» **EXERCISE DESCRIPTION**: Going from the top of the data below, give again each line through the one containing "Viewport: 1362px width, 896px height.", both ends kept.
*** RECORDS TO USE
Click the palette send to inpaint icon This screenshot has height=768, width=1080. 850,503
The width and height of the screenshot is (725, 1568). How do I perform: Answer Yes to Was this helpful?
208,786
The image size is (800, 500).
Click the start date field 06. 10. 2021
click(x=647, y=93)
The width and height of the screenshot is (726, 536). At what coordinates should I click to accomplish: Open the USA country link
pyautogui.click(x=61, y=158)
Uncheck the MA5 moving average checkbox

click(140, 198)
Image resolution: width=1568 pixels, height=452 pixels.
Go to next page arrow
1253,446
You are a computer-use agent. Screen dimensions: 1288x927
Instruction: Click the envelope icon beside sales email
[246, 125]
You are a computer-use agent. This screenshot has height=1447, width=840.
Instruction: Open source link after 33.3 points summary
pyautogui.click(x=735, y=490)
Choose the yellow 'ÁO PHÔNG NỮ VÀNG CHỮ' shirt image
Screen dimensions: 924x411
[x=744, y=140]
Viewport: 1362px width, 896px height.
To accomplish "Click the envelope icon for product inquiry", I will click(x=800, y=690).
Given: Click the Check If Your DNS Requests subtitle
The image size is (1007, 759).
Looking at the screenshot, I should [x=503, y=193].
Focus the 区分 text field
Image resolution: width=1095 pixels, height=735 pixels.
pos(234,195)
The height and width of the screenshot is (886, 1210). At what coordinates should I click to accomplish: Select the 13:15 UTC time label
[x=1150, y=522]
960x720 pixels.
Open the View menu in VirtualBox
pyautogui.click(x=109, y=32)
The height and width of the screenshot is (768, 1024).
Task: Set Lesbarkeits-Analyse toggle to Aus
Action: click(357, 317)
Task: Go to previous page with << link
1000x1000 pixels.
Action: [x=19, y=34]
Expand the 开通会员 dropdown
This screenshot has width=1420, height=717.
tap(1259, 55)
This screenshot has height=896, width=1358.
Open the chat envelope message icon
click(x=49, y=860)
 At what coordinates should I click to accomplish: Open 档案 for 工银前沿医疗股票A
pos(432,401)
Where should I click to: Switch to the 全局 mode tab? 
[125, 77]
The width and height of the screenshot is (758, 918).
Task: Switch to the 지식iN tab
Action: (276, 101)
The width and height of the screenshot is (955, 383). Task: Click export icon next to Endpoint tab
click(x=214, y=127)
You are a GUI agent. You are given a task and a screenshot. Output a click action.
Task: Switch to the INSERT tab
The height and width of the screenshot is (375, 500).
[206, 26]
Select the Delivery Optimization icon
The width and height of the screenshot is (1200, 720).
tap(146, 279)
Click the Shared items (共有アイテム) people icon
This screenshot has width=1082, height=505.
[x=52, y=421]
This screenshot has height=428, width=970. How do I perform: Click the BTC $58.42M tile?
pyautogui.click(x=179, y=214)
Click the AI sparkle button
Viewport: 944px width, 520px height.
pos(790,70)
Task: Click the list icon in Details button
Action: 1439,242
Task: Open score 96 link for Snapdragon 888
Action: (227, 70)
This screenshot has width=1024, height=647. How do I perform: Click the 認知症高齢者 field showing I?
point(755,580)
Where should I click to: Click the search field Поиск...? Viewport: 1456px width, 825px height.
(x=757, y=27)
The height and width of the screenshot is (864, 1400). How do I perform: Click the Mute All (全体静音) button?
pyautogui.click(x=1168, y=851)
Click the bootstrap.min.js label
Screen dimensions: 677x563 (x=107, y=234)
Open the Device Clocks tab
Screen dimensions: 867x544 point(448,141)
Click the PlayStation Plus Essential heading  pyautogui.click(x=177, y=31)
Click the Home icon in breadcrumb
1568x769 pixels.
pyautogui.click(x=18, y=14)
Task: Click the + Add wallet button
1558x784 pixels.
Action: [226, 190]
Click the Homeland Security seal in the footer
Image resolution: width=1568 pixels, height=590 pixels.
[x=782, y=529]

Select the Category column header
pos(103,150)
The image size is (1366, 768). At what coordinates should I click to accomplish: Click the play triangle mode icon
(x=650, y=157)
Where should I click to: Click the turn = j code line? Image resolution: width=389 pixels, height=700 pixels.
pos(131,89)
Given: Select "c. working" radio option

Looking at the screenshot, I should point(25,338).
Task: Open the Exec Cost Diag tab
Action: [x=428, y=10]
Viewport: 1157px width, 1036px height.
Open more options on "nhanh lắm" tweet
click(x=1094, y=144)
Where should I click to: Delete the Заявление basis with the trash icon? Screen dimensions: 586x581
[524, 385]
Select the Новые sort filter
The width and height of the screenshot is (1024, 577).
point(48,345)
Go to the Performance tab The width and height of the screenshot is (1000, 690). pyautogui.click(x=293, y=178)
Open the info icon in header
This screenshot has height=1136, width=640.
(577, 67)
******
» **RESULT OF THE TASK**:
Click the palette send to inpaint icon This screenshot has height=768, width=1080. 850,503
The width and height of the screenshot is (725, 1568). How do I perform: Answer Yes to Was this helpful?
208,786
The image size is (800, 500).
Click the start date field 06. 10. 2021
click(x=647, y=93)
The width and height of the screenshot is (726, 536). At what coordinates should I click to accomplish: Open the USA country link
pyautogui.click(x=61, y=158)
Uncheck the MA5 moving average checkbox

click(140, 198)
Image resolution: width=1568 pixels, height=452 pixels.
Go to next page arrow
1253,446
You are a computer-use agent. Screen dimensions: 1288x927
Instruction: Click the envelope icon beside sales email
[246, 125]
You are a computer-use agent. This screenshot has height=1447, width=840.
Instruction: Open source link after 33.3 points summary
pyautogui.click(x=735, y=490)
Choose the yellow 'ÁO PHÔNG NỮ VÀNG CHỮ' shirt image
Screen dimensions: 924x411
[x=744, y=140]
Viewport: 1362px width, 896px height.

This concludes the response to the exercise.